From Dictionary of American Naval Fighting Ships,
Vol. VI (1976), pp. 251-252
An original Army name commemorating the Allied offensive in September 1918. During the campaign, troops of the United States First Army commanded by General Pershing cut off and destroyed the German-held St. Mihiel salient.
(AP-32: dp. 8,550; l. 448'; b. 58'2";, dr. 28'; s. 15.5 k.; cpl. 253; a. 1 5", 4 3")
St. Mihiel (AP-32), launched in October 1920 for the United States Shipping Board by the American International Shipbuilding Corp. Hog Island, Pa., was operated by the United States Army Transportation Corps until mid-1940. Then transferred to the Navy, she was commissioned as St. Mihiel (AP-32) on 22 July 1941, Comdr. Edward B. Rodgers in command.
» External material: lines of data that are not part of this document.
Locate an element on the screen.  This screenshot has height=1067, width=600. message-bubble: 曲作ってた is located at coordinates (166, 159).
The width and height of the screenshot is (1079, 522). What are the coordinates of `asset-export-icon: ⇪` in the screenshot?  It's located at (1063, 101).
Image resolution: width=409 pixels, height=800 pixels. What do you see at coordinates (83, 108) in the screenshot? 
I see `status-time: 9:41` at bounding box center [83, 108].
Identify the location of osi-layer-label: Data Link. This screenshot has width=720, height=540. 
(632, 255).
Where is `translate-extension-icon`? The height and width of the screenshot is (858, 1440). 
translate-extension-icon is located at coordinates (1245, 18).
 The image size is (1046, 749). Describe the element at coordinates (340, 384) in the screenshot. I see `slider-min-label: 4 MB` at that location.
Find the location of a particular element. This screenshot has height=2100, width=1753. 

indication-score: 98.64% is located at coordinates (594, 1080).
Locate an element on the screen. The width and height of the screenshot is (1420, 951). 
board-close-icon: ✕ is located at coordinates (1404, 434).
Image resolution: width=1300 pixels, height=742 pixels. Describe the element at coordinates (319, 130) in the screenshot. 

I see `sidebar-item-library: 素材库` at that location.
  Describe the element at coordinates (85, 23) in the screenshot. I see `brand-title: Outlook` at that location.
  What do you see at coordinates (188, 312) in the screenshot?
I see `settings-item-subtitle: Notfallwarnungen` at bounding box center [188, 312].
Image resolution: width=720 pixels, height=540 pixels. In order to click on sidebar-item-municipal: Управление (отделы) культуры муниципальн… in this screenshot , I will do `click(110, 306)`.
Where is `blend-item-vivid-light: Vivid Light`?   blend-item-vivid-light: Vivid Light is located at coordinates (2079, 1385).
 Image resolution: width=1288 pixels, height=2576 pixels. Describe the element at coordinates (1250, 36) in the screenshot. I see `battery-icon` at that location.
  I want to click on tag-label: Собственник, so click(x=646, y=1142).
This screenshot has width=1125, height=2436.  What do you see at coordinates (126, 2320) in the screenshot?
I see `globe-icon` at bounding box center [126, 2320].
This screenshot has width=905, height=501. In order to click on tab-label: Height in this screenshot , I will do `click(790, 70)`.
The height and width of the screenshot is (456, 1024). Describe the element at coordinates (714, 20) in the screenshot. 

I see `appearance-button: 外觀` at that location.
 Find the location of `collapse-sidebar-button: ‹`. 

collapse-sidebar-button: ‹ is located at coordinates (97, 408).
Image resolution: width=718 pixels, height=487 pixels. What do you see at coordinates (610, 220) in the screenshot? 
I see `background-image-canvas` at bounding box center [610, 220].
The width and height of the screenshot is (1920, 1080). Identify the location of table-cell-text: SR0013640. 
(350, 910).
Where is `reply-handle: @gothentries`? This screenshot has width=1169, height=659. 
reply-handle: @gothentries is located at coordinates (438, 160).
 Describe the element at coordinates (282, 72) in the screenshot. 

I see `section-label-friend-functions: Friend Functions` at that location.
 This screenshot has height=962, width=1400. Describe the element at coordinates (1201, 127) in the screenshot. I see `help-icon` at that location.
Having operated as a transport between the west coast and Alaska, with occasional runs to Hawaii prior to her transfer to the Navy, St. Mihiel performed the same duty after commissioning. Into 1943, she called regularly at ports on mainland Alaska and in the eastern Aleutians. In May 1943, she participated in the occupation of Attu; then resumed more routine transport duties.
On 9 September 1943, two days later, she headed south to San Francisco. On the 23d, she steamed west to Hawaii and from there began her last voyage for the United States. Transiting the Panama Canal in mid-October, she steamed on to Boston, where she was decommissioned on 16 November 1943 and returned to the Army which used her as a hospital ship for the remainder of World War II.
St. Mihiel received one battle star for her World War II service.